* **Task directions**: Copy out every one of the records below word for word, leaving nothing out and changing nothing.

━━━━━━━━━━━━━━━━━━━━

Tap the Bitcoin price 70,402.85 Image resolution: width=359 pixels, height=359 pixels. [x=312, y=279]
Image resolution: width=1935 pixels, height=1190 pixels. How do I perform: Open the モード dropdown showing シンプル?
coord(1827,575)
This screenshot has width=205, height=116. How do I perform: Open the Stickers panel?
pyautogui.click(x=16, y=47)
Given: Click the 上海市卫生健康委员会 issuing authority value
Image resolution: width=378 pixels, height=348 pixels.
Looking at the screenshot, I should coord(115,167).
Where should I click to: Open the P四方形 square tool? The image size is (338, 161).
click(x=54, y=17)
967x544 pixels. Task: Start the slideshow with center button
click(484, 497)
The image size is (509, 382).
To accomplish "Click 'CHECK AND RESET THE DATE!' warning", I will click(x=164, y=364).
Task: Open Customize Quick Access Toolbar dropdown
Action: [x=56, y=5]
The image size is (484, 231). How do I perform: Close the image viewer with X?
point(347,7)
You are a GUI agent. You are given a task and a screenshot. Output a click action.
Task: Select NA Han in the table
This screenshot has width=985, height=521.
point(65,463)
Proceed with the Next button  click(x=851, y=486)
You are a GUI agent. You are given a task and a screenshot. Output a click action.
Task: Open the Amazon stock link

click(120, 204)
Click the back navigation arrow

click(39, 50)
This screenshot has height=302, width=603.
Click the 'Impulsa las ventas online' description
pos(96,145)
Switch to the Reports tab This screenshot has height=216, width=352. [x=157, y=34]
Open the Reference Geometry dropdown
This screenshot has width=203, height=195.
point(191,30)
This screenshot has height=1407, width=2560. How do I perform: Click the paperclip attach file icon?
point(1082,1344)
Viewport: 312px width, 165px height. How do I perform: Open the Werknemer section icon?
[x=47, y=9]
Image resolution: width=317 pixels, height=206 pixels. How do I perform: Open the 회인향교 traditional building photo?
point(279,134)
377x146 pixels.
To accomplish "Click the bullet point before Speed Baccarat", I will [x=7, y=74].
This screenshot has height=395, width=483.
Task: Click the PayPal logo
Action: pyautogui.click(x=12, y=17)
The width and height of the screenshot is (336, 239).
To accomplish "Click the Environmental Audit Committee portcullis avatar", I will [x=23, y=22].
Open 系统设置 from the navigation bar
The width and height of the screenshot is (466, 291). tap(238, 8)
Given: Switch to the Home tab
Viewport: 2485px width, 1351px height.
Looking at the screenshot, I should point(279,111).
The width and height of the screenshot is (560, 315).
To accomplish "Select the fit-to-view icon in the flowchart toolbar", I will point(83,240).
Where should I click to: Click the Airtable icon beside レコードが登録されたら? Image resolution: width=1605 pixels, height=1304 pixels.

━━━━━━━━━━━━━━━━━━━━

* **Result**:
Tap the Bitcoin price 70,402.85 Image resolution: width=359 pixels, height=359 pixels. [x=312, y=279]
Image resolution: width=1935 pixels, height=1190 pixels. How do I perform: Open the モード dropdown showing シンプル?
coord(1827,575)
This screenshot has width=205, height=116. How do I perform: Open the Stickers panel?
pyautogui.click(x=16, y=47)
Given: Click the 上海市卫生健康委员会 issuing authority value
Image resolution: width=378 pixels, height=348 pixels.
Looking at the screenshot, I should coord(115,167).
Where should I click to: Open the P四方形 square tool? The image size is (338, 161).
click(x=54, y=17)
967x544 pixels. Task: Start the slideshow with center button
click(484, 497)
The image size is (509, 382).
To accomplish "Click 'CHECK AND RESET THE DATE!' warning", I will click(x=164, y=364).
Task: Open Customize Quick Access Toolbar dropdown
Action: [x=56, y=5]
The image size is (484, 231). How do I perform: Close the image viewer with X?
point(347,7)
You are a GUI agent. You are given a task and a screenshot. Output a click action.
Task: Select NA Han in the table
This screenshot has width=985, height=521.
point(65,463)
Proceed with the Next button  click(x=851, y=486)
You are a GUI agent. You are given a task and a screenshot. Output a click action.
Task: Open the Amazon stock link

click(120, 204)
Click the back navigation arrow

click(39, 50)
This screenshot has height=302, width=603.
Click the 'Impulsa las ventas online' description
pos(96,145)
Switch to the Reports tab This screenshot has height=216, width=352. [x=157, y=34]
Open the Reference Geometry dropdown
This screenshot has width=203, height=195.
point(191,30)
This screenshot has height=1407, width=2560. How do I perform: Click the paperclip attach file icon?
point(1082,1344)
Viewport: 312px width, 165px height. How do I perform: Open the Werknemer section icon?
[x=47, y=9]
Image resolution: width=317 pixels, height=206 pixels. How do I perform: Open the 회인향교 traditional building photo?
point(279,134)
377x146 pixels.
To accomplish "Click the bullet point before Speed Baccarat", I will [x=7, y=74].
This screenshot has height=395, width=483.
Task: Click the PayPal logo
Action: pyautogui.click(x=12, y=17)
The width and height of the screenshot is (336, 239).
To accomplish "Click the Environmental Audit Committee portcullis avatar", I will [x=23, y=22].
Open 系统设置 from the navigation bar
The width and height of the screenshot is (466, 291). tap(238, 8)
Given: Switch to the Home tab
Viewport: 2485px width, 1351px height.
Looking at the screenshot, I should point(279,111).
The width and height of the screenshot is (560, 315).
To accomplish "Select the fit-to-view icon in the flowchart toolbar", I will point(83,240).
Where should I click to: Click the Airtable icon beside レコードが登録されたら? Image resolution: width=1605 pixels, height=1304 pixels.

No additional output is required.